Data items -
----------

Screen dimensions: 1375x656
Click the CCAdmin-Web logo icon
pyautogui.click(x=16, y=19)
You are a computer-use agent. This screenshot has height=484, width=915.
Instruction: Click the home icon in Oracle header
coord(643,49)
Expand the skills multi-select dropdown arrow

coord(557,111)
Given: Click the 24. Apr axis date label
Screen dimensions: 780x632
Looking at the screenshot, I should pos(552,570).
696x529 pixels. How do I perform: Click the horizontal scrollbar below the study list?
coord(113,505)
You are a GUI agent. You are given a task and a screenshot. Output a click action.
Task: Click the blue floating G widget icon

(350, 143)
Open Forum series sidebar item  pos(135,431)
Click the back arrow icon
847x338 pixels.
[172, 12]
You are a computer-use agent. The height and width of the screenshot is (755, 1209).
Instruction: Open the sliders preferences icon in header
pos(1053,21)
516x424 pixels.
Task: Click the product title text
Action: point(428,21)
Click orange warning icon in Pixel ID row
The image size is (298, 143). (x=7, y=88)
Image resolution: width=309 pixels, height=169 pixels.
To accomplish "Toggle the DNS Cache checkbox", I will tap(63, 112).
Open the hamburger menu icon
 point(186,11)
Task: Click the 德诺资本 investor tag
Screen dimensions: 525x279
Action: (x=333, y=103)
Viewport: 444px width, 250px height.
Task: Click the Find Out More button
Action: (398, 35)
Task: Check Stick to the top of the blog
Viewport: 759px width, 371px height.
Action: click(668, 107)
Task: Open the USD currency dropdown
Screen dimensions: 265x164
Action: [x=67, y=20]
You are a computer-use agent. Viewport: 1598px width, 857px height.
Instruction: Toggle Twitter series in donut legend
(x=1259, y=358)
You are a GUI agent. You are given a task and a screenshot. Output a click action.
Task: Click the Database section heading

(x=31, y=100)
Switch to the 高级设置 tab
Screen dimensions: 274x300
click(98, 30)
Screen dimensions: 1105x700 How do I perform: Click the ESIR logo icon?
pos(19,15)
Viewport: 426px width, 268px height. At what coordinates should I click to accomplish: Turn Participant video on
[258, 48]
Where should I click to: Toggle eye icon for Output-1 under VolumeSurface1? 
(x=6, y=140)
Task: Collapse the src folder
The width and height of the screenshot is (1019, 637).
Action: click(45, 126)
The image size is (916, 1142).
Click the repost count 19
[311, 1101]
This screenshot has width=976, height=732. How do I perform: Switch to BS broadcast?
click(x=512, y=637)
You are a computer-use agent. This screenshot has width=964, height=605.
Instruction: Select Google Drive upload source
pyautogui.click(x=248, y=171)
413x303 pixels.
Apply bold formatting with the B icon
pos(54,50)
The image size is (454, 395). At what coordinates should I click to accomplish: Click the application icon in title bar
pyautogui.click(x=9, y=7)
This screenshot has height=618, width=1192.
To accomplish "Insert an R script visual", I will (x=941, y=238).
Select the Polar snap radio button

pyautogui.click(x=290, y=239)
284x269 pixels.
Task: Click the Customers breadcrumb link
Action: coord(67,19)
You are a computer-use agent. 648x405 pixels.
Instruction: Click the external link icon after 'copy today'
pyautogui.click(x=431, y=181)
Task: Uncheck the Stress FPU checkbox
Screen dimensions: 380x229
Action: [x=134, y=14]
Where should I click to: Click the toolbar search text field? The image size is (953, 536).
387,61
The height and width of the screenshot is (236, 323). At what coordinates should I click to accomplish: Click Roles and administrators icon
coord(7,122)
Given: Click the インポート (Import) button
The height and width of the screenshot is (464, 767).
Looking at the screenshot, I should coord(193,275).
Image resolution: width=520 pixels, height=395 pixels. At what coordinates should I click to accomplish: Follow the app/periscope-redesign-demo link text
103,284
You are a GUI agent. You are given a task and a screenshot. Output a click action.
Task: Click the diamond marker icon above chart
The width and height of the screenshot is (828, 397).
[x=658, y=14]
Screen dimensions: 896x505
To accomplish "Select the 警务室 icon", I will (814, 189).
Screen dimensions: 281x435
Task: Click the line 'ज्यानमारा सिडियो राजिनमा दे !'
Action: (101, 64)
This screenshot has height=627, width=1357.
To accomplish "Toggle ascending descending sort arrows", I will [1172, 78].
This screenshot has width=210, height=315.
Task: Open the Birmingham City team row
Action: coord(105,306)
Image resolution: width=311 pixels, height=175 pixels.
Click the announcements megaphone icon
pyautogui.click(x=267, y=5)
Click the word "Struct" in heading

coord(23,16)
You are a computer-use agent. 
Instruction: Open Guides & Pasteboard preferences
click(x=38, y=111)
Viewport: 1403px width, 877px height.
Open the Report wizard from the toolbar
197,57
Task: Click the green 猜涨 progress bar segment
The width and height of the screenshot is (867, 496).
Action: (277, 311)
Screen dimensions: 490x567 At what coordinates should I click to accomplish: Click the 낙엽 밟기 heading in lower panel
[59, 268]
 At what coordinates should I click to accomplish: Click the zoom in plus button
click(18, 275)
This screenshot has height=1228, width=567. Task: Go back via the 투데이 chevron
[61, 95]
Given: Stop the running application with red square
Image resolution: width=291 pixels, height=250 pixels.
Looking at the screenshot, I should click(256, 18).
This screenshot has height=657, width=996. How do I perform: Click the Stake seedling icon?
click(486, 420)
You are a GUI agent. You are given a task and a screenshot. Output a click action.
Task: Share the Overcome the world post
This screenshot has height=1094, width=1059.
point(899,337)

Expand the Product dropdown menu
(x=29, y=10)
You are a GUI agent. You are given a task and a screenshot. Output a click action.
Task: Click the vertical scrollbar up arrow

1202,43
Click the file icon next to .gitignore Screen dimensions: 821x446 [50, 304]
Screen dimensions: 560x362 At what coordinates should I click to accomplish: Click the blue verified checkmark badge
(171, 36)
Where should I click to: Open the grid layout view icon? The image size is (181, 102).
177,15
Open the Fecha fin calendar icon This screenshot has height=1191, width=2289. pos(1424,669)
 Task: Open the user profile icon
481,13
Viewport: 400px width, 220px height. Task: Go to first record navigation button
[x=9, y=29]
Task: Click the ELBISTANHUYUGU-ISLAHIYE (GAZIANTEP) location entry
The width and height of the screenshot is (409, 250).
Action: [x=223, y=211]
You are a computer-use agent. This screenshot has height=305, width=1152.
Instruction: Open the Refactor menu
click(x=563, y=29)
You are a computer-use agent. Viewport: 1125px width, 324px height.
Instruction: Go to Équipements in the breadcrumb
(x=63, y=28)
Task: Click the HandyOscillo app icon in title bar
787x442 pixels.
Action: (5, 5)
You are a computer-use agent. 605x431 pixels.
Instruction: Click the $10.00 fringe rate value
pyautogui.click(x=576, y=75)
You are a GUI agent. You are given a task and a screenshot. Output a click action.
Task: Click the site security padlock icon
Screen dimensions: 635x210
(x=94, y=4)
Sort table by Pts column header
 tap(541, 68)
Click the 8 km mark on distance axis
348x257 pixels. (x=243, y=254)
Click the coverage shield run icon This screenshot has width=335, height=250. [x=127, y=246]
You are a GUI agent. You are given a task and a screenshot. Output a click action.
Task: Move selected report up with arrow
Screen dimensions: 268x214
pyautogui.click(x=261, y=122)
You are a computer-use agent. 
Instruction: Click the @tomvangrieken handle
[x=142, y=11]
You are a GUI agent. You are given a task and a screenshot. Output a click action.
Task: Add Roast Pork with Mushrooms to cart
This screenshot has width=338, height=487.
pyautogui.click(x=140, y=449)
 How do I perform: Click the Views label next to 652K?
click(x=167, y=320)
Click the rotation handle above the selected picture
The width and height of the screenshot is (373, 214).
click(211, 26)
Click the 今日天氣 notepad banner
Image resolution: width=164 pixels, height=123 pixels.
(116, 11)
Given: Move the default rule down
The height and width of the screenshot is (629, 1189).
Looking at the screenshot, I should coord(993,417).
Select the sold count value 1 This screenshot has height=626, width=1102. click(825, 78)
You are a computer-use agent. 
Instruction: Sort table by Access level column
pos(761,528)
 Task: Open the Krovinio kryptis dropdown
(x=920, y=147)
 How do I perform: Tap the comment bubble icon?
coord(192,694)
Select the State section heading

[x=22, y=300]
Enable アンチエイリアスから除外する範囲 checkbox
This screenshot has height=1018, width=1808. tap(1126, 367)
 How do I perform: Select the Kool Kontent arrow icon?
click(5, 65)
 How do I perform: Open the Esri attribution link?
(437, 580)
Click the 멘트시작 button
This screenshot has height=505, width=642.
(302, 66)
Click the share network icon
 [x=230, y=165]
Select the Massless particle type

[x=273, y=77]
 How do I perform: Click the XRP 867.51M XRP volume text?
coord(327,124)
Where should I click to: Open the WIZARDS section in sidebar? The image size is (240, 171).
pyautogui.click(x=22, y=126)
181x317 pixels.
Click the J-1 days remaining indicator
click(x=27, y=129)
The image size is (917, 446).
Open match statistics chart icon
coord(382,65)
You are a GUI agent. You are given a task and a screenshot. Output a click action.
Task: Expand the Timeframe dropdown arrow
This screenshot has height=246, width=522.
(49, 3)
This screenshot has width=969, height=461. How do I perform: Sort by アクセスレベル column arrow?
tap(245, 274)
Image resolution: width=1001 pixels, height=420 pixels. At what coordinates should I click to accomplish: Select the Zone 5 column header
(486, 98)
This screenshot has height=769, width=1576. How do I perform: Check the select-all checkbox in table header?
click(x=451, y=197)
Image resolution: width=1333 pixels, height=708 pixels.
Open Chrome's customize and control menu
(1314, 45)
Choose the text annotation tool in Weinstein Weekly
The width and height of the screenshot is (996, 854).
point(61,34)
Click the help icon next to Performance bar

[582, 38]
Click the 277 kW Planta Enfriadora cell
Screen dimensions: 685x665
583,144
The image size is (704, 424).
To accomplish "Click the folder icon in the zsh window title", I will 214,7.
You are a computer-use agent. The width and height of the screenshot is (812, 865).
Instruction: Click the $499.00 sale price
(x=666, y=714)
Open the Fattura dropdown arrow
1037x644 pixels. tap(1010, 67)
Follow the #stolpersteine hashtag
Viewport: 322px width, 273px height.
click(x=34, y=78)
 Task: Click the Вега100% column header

----------

Task description -
Among the entries above, copy exactly only the lines starting with the one containing "413x303 pixels." and going through the one containing "Screen dimensions: 896x505", both ends included.

Exercise answer -
413x303 pixels.
Apply bold formatting with the B icon
pos(54,50)
The image size is (454, 395). At what coordinates should I click to accomplish: Click the application icon in title bar
pyautogui.click(x=9, y=7)
This screenshot has height=618, width=1192.
To accomplish "Insert an R script visual", I will (x=941, y=238).
Select the Polar snap radio button

pyautogui.click(x=290, y=239)
284x269 pixels.
Task: Click the Customers breadcrumb link
Action: coord(67,19)
You are a computer-use agent. 648x405 pixels.
Instruction: Click the external link icon after 'copy today'
pyautogui.click(x=431, y=181)
Task: Uncheck the Stress FPU checkbox
Screen dimensions: 380x229
Action: [x=134, y=14]
Where should I click to: Click the toolbar search text field? The image size is (953, 536).
387,61
The height and width of the screenshot is (236, 323). At what coordinates should I click to accomplish: Click Roles and administrators icon
coord(7,122)
Given: Click the インポート (Import) button
The height and width of the screenshot is (464, 767).
Looking at the screenshot, I should coord(193,275).
Image resolution: width=520 pixels, height=395 pixels. At what coordinates should I click to accomplish: Follow the app/periscope-redesign-demo link text
103,284
You are a GUI agent. You are given a task and a screenshot. Output a click action.
Task: Click the diamond marker icon above chart
The width and height of the screenshot is (828, 397).
[x=658, y=14]
Screen dimensions: 896x505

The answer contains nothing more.